### DATA RECORDS

^^^^^^^^

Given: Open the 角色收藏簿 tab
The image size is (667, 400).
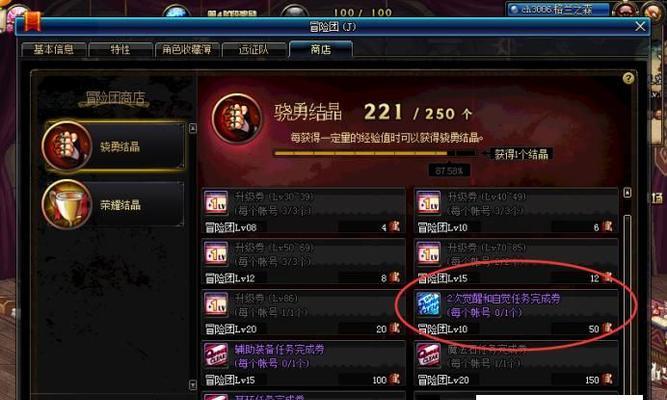Looking at the screenshot, I should tap(187, 49).
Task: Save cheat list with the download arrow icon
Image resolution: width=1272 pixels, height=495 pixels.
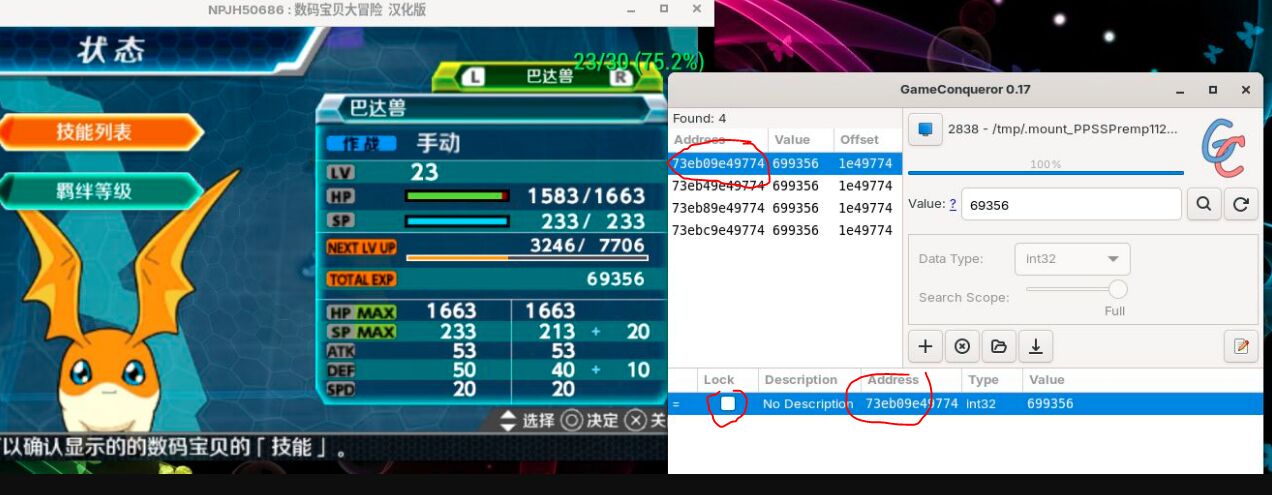Action: [1035, 346]
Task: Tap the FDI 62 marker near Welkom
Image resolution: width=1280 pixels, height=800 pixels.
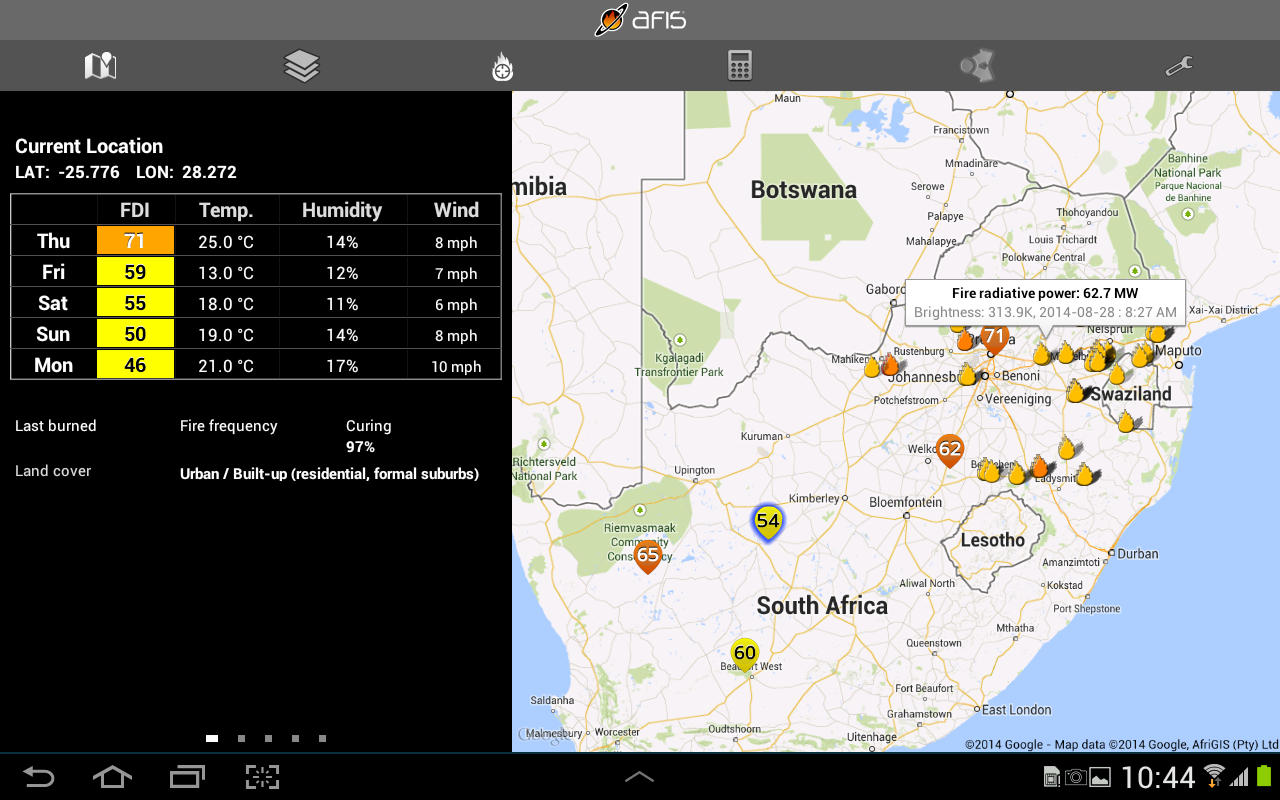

^^^^^^^^

Restate the entries verbatim and exclude any pictures.

### FINAL ANSWER
Given: Open the 角色收藏簿 tab
The image size is (667, 400).
Looking at the screenshot, I should tap(187, 49).
Task: Save cheat list with the download arrow icon
Image resolution: width=1272 pixels, height=495 pixels.
Action: [1035, 346]
Task: Tap the FDI 62 marker near Welkom
Image resolution: width=1280 pixels, height=800 pixels.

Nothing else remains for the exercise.